Text:
Ah, the “cookbook review.” Perhaps not the height of the literary review food chain, but it was inevitable that I would one day mount this bunny hill. So, “hello world,” here I am….
The first question to ask before I take a fateful plunge off this culinary precipice is “What makes a good cookbook?” After all, I need to have a benchmark before dispensing with relatively useless opinions. Well, first and foremost the recipes have to work. This should stand to reason, but it’s often missed. I can’t tell you how many times I’ve “rescued” a recipe simply because I understood techniques and knew what the thing should end up looking or tasting like: and there are a lot of recipes that require you to read between the lines and many more that missed something critical to making the recipe successfully. This wouldn’t be a bad thing if the cookbook said on first page, “these are ideas and require an experienced cook to pull them together.” Too many people hate cooking because they’ve too trustingly picked up what sounded like a great recipe from a bad website or a worse cookbook only to have it fail … well, that will rattle the confidence of even the most experienced amateur chef — and I think it is most unfair.
There are off course things like artistry (graphics, photos, and illustrations … even the font) which aren’t always necessary, depending on what end of the pool you’re cooking in, but a picture of a telltale step or finished product can be a huge help. In my opinion, unless you’re cooking a cuisine you know well, with practiced techniques and ingredients, avoid the cookbooks without pictures. And, let’s face it, if presentation is a big part of the dining experience, the same is true of the cookbook experience. A great picture will draw you in, make your mouth salivate and make you say, “I don’t care how many steps there are, I want to make this!”
Similarly, there is the tone of the writer. It can be playful, stuck in the mud, accessible or arrogant. The author can be setting you up to join them on a voyage of discovery or be the trusty wingman who is going to show you the tricks to be successful — or the tone can be akin to a passionless scientific instruction manual devoid of any personality. Worse, there is the cookbook author who can make a reader thousands of kilometres away feel like an idiot for not knowing what a scallion is and where to find it. (Just say green onion, damn it!)

Written request A: In the post on what makes a good cookbook, what does the writer say a cookbook author should call a scallion?
Written request B: Pick up the post on what makes a good cookbook after its final sentence and keep writing it.
The rows that come next are from a separate source.

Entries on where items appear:
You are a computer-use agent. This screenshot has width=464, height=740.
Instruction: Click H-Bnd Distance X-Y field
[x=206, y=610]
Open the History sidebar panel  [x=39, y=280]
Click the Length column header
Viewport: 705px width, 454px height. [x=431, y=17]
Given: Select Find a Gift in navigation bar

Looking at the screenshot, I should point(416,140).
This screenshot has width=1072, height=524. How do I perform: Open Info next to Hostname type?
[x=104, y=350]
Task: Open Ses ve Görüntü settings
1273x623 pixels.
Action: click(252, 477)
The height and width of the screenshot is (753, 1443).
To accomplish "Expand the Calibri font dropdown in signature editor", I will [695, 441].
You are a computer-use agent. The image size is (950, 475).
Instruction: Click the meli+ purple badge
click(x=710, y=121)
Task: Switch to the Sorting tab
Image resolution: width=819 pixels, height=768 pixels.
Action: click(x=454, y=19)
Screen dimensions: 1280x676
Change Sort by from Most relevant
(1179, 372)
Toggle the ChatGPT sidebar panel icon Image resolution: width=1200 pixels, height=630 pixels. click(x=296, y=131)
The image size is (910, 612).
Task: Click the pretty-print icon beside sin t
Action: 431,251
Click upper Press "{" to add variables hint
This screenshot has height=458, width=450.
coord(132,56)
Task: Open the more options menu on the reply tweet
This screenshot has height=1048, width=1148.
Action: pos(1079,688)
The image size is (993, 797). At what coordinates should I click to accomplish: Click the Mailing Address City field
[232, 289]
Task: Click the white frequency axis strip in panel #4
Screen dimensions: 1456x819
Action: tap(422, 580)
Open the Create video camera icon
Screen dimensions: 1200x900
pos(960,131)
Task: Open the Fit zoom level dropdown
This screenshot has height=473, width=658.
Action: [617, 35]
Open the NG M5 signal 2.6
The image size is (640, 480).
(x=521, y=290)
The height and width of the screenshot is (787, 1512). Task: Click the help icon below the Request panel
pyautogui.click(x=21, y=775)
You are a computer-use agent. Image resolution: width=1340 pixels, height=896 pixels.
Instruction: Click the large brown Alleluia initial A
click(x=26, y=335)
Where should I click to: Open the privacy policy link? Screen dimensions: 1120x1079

Written answer A: Green onion.

Written answer B:
Originality is key as well — otherwise, quite frankly, why not just buy the Joy of Cooking? If you want “standards,” there are many cookbooks that deliver, but few consistently as well. Why? Because the recipes are not only tested — they have been tested by scads (technical term) of chefs who are making sure the author has truly documented their arts. I am not ashamed to say that I have continued to come back to my thoroughly used copy of the Joy time and time again over the years. It’s an invaluable tool. There is no way I’ll blindly cook a recipe off the internet which has a single 5 star review. An original but untested recipe is a bit like eating fugu from a novice sushi chef: not a good idea (I’m just sayin’ …). I’d much rather work with (which doesn’t mean ‘follow’) the recipe that got 4.2 from 1,200 reviewers. And I know — this doesn’t do much to self-promote my own recipes. But truthfully, I don’t know whether I am a good documentarian of my own cooking. I know I can really cook — but can I teach cooking to someone else? I will have to wait for you tell me that ….
Even more key is the ability to provide good instructions, step by step with a delineation of critical milestones. For example, one of my favourite bread books and one of my top favourite cookbooks of all time, Crust & Crumb, taught me the moment of truth when kneading bread: the “window pane” test. A tough thing to know through words alone, but Peter Reinhart made it easy. And, yes, depending on the particular kind of cuisine you’re reading about, the extra “details” are important too: prep time, cook time, yield, and what to serve with it (sides and wine/spirits).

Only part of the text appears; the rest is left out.